Lei Yu (right), a leading archaeologist on the Sanxingdui site, introduces an exotic-looking part of a bronze statue to actor Chen Kun (middle) and reporter Xu Danrui.[Photo provided to China Daily]
The animations also borrow from abstract expressions in traditional paintings to create the right atmosphere. "Animations can help people relate to certain things better because they create room for imagination," he emphasizes.
Li concedes that bringing celebrities to the show was necessary for an extra edge. "We could not entirely rely on expert narration to finish this program," he says. "It needed a breakthrough to go beyond pure documentary. The old way is more secure, but we cannot always stick to it. Creativity can bring a bigger group of people into the world of cultural relics."
Regardless of the means used, historical and academic accuracy have remained the show's foundation.
According to co-producer Deng Ruiling, 62 archaeologists, historians, scientists and other experts from 37 institutions were interviewed for the show, and 32 finally appeared in the episodes.

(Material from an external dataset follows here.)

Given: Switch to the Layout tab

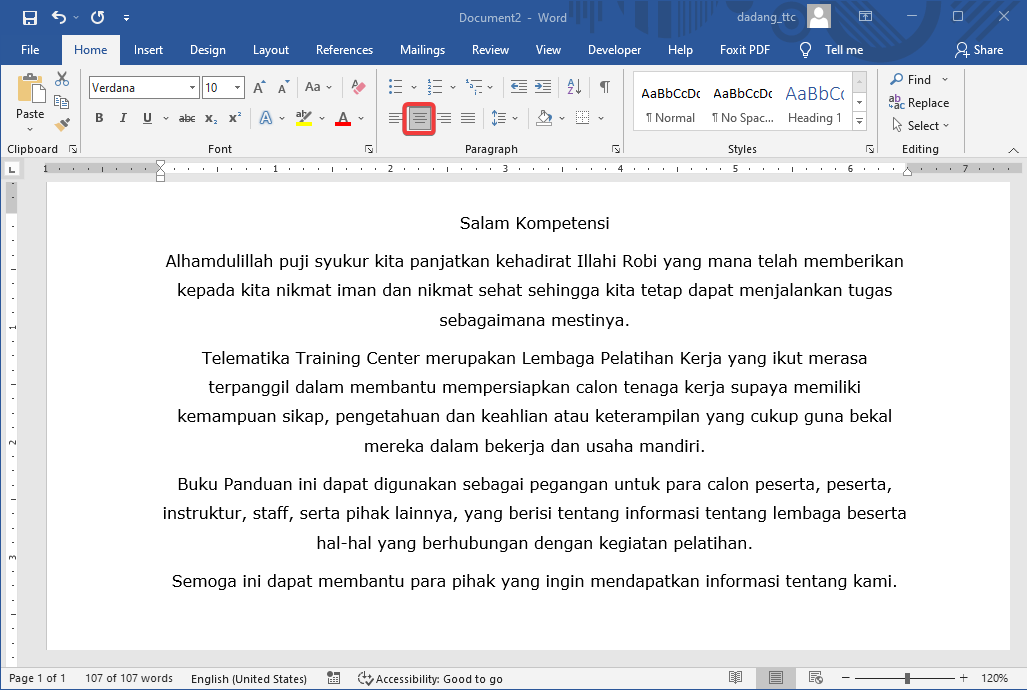Looking at the screenshot, I should pyautogui.click(x=270, y=50).
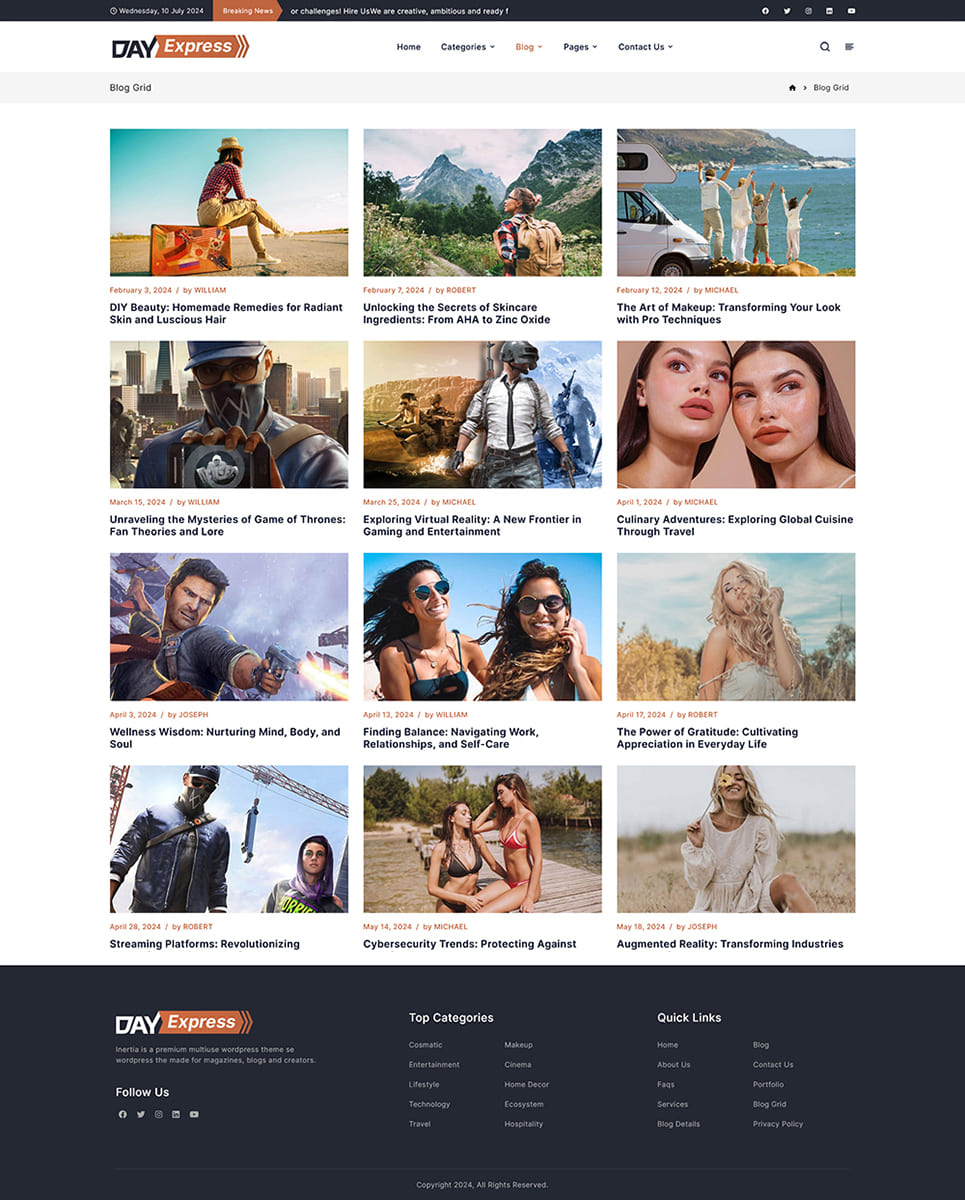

"We had to read reams of academic papers before we spoke to the experts," Deng says, recalling the tough eight months that went into preparing for the show. "We proposed ideas and revised them based on expert opinion. We revised lines again and again, some as many as 15 times."
There were several sentimental moments that were not scripted though. Cui Yong, the Nanhai No 1 project leader and a first-generation Chinese underwater archaeologist who is due to retire soon, could not hide his emotions when he told Chen how lucky he was to dedicate his entire career to unraveling mysteries of the shipwreck.
"A lifetime on a ship. Everyone at the production was so deeply touched," Deng says. "When stories of pure dedication are told in plain words, you can feel the surge of emotions inside you."
Although the target audience of the show is the young generation, it has won applause from veterans and professionals alike. "The theme of history and mystery has resonated with the masses, particularly because of the Q&A," comments Lu Qiong, an official with the National Cultural Heritage Administration.
"The views are well-balanced in the show. It encourages people from various walks of life to promote our cultural heritage. That is how the influence of ancient Chinese civilization can be broadened," Lu adds.